[Start of section]
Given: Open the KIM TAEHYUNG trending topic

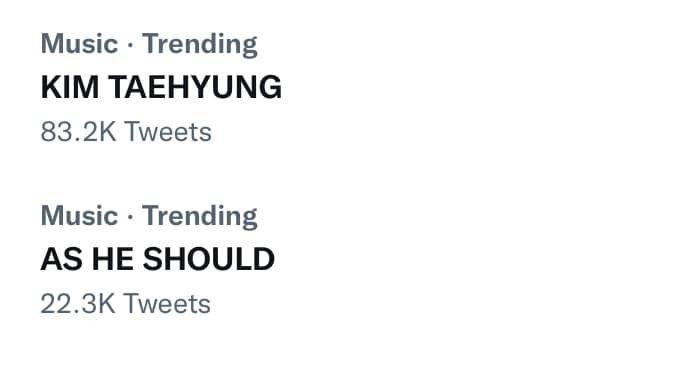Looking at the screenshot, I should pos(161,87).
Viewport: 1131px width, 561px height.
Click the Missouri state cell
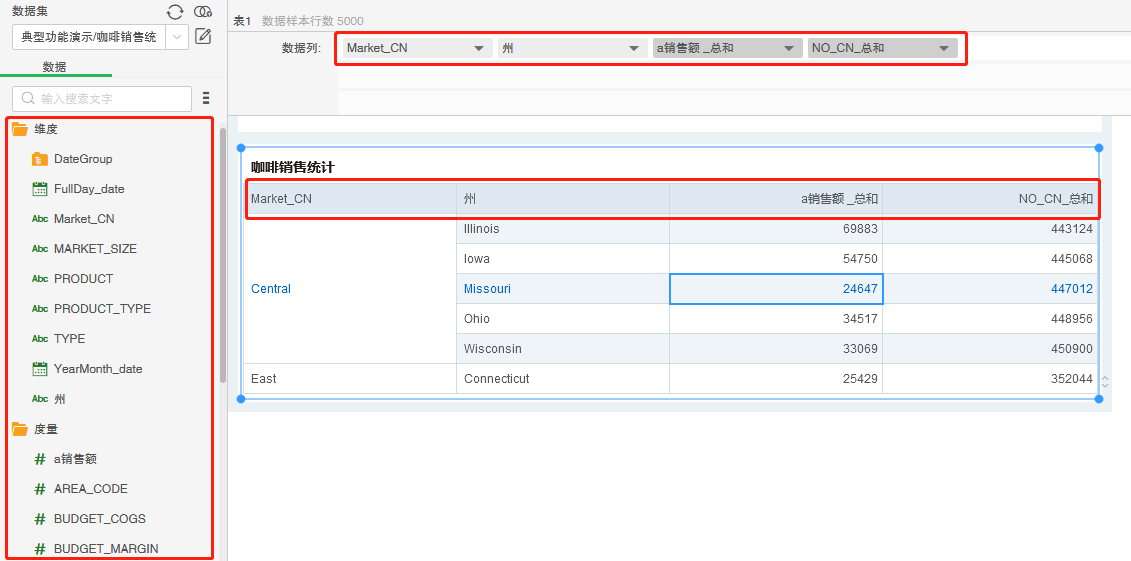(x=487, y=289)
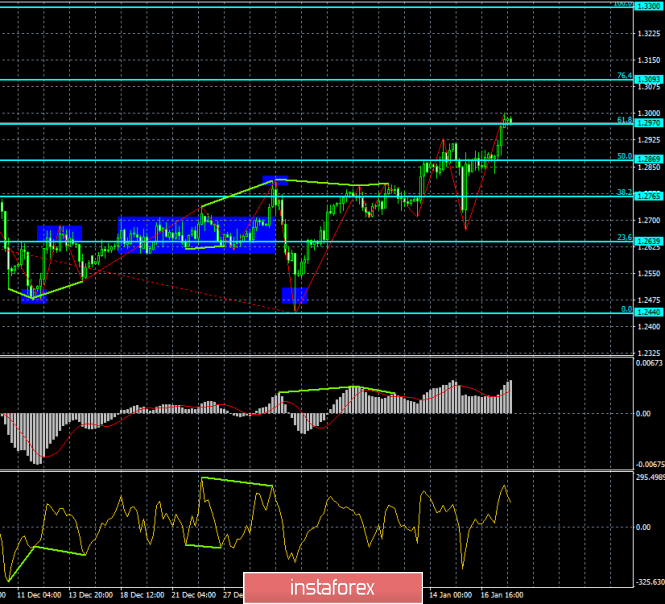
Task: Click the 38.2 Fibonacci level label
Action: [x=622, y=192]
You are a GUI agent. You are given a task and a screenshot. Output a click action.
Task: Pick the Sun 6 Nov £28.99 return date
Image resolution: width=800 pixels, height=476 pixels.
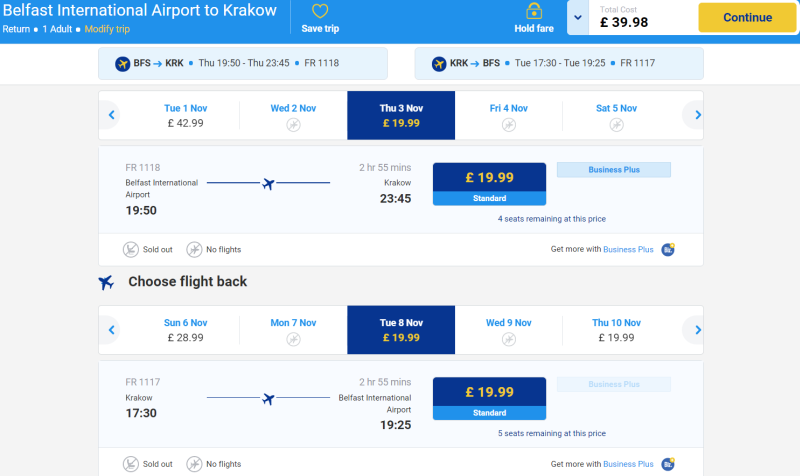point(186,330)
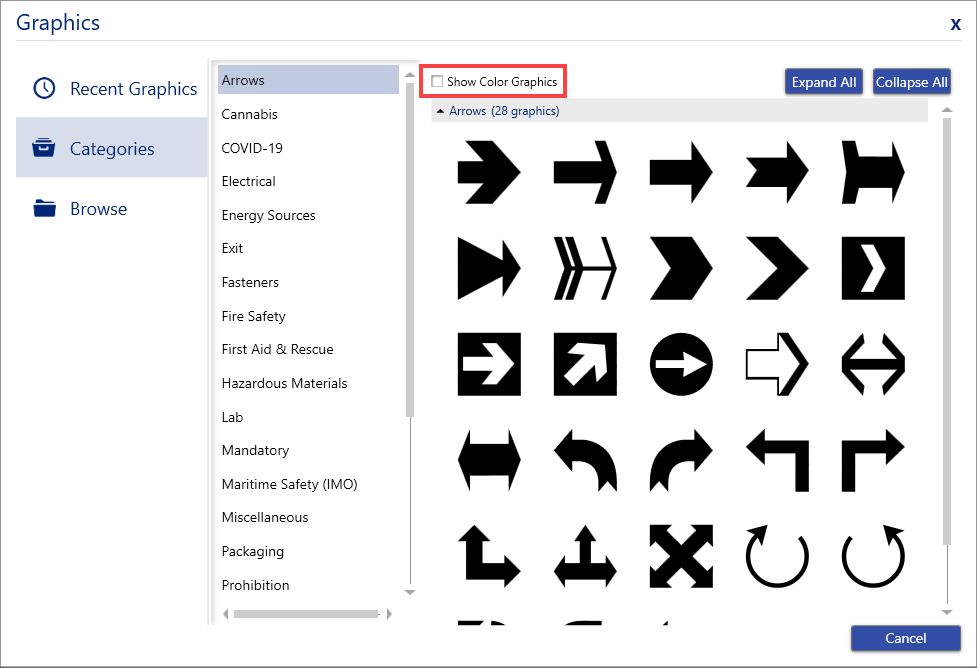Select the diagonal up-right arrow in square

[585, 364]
[End of section]
[Start of section]
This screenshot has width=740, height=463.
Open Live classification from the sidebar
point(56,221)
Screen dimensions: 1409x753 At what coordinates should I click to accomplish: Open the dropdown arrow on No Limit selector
[End of section]
[Start of section]
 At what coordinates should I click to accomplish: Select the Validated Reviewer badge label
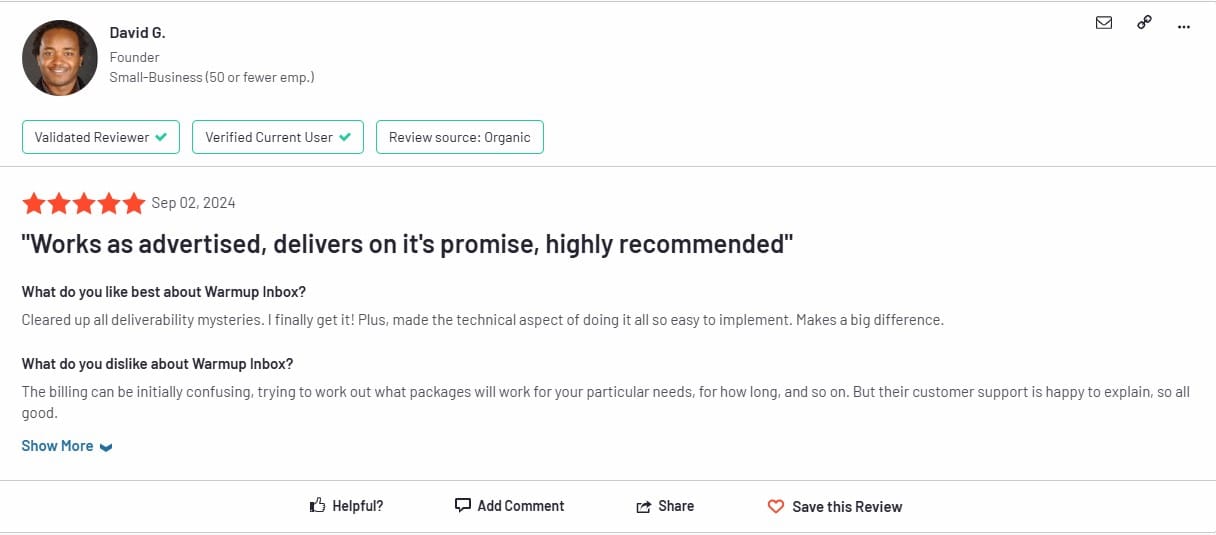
[End of section]
_Exercise prompt_
Using the records above, pull out each line where the word "what" occurs.

_Finished exercise_
Screen dimensions: 1409x753 At what coordinates should I click to accomplish: Open the dropdown arrow on No Limit selector
 At what coordinates should I click to accomplish: Select the Validated Reviewer badge label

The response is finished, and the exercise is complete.